(Brief): Quote exactly and only this range of lines in the data below: the line that holds "[Like on Twitter 2088279620076364020]" to the line that holds "[Retweet on Twitter 2088219164922028485]", both included.

(Records provided):
---+---
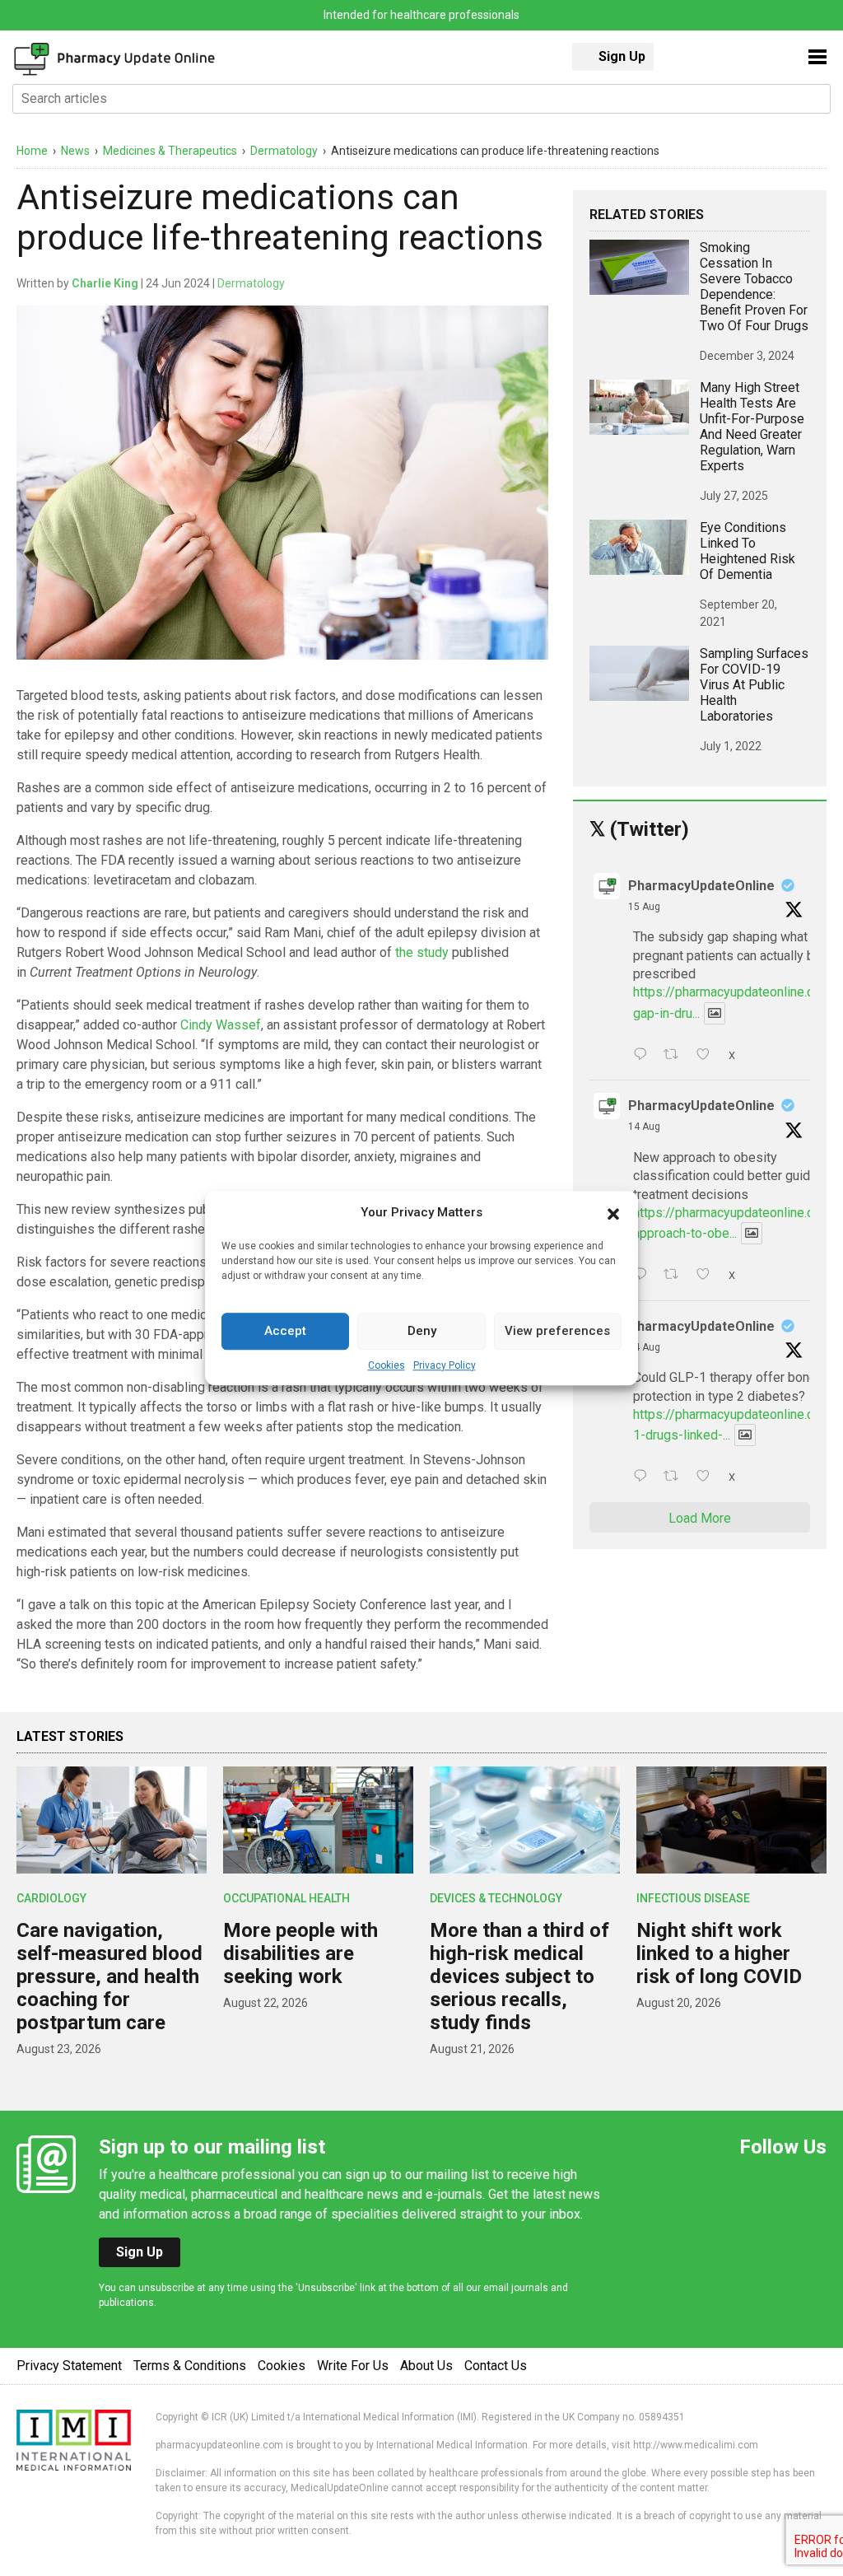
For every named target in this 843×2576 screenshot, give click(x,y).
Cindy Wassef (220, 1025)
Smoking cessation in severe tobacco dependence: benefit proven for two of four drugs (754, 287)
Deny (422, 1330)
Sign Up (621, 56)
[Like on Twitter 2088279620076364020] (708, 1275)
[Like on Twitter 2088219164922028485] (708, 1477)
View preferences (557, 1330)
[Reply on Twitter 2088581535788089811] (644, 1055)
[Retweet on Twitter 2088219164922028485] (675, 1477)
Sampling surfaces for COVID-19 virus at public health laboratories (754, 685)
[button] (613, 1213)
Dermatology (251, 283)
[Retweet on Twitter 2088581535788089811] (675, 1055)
---+---
(Answer for this exercise):
[Like on Twitter 2088279620076364020] (708, 1275)
[Like on Twitter 2088219164922028485] (708, 1477)
View preferences (557, 1330)
[Reply on Twitter 2088581535788089811] (644, 1055)
[Retweet on Twitter 2088219164922028485] (675, 1477)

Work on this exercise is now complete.